=== Records for the exercise ===

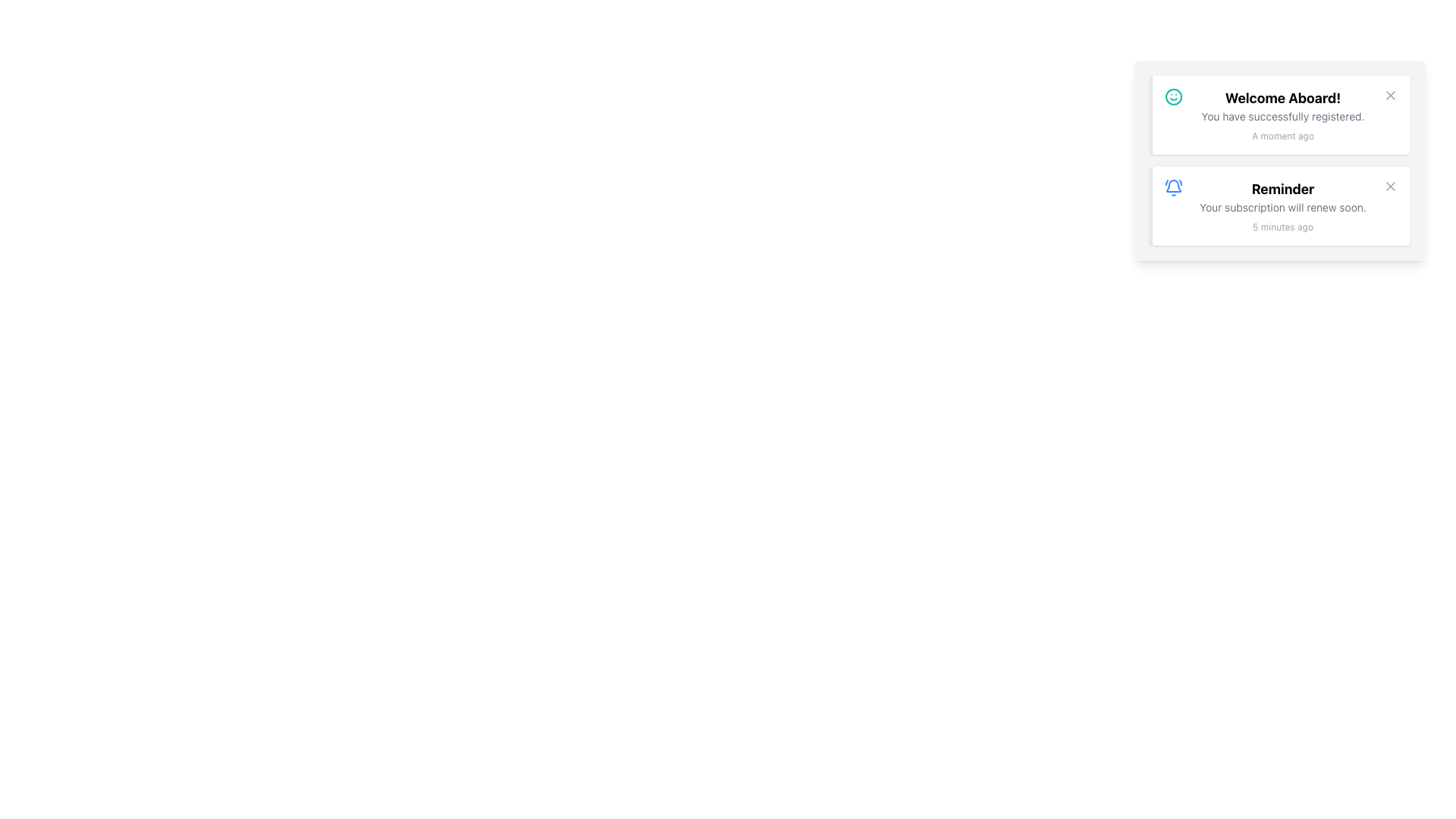 This screenshot has width=1456, height=819. What do you see at coordinates (1282, 114) in the screenshot?
I see `the text display component that includes the header 'Welcome Aboard!', the sub-header 'You have successfully registered.', and the footer 'A moment ago'. This text is located at the top of a notification card, positioned to the right of a smiley face icon` at bounding box center [1282, 114].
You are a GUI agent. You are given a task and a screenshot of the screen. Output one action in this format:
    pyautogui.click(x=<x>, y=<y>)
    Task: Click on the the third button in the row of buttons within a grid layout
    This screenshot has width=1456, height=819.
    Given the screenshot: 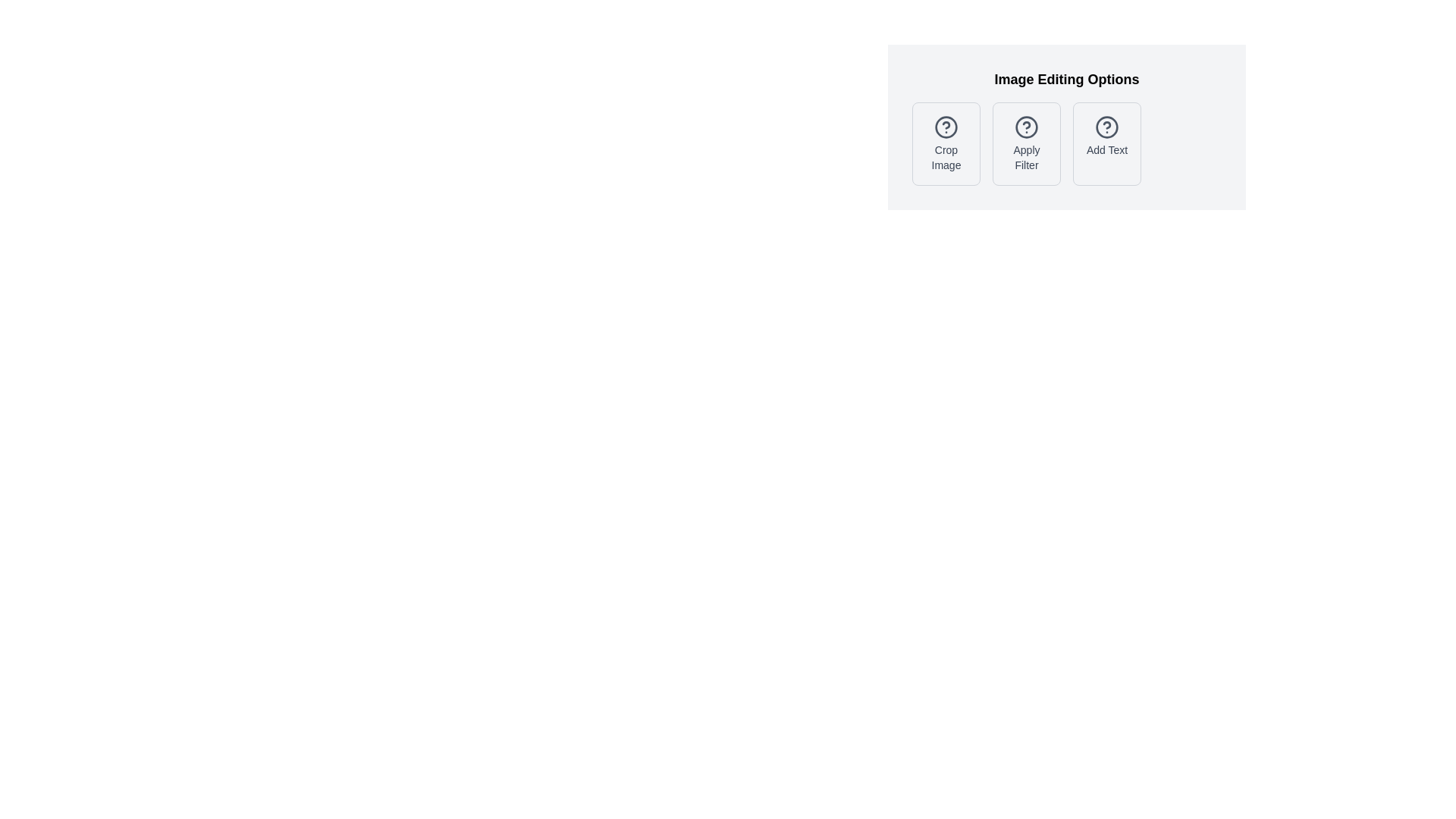 What is the action you would take?
    pyautogui.click(x=1106, y=143)
    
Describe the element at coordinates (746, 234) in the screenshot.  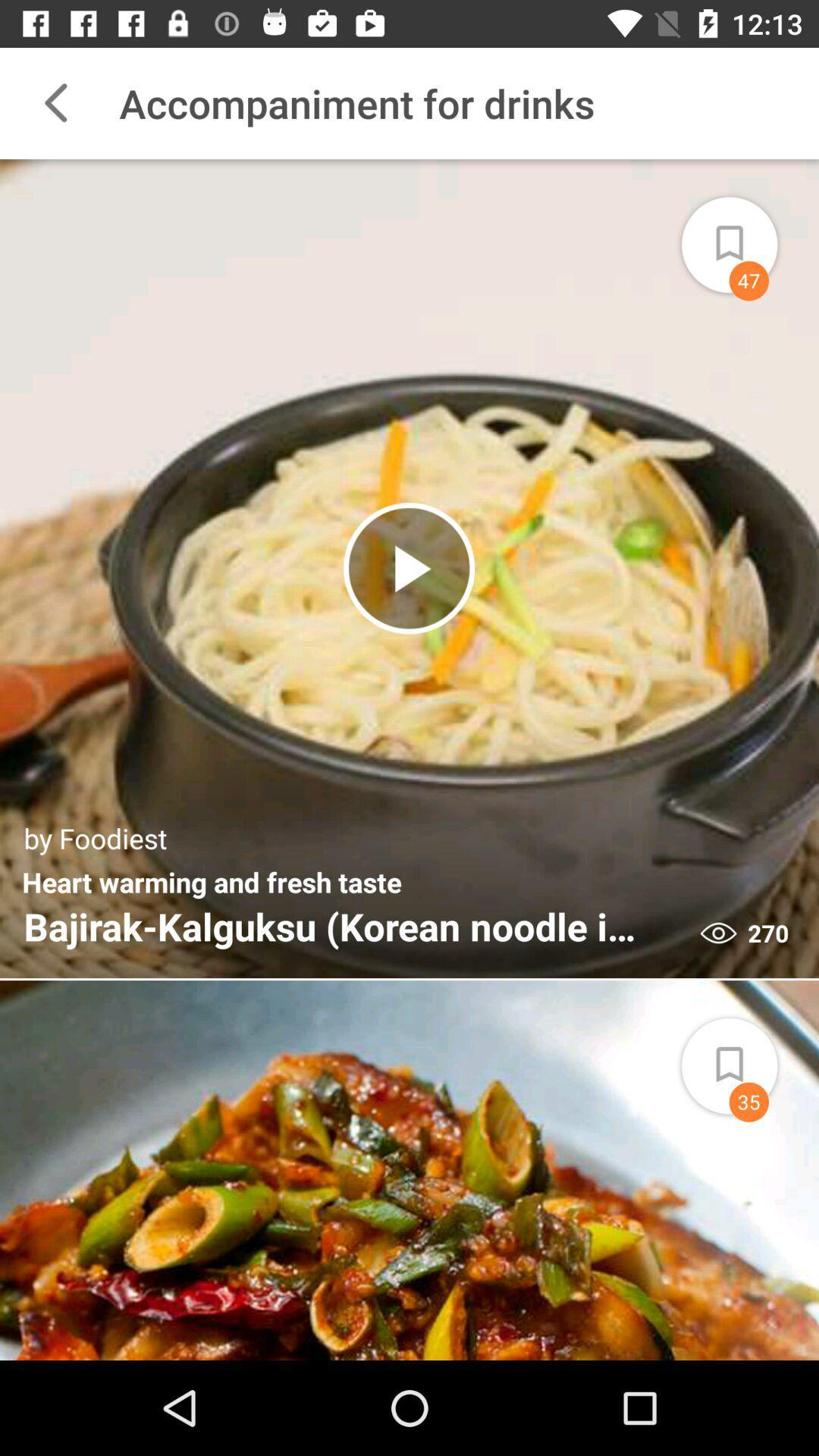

===

Requirement:
Render the lines from the one containing "You are a GUI" through the one containing "Task: Click on", inclusive, as a Markdown table with the columns Row and Line, numbering each row and omitting any blank lines.

Problem solution:
| Row | Line |
|---|---|
| 1 | You are a GUI agent. You are given a task and a screenshot of the screen. Output one action in this format: |
| 2 |     pyautogui.click(x=<x>, y=<y>) |
| 3 |     Task: Click on the the third button in the row of buttons within a grid layout |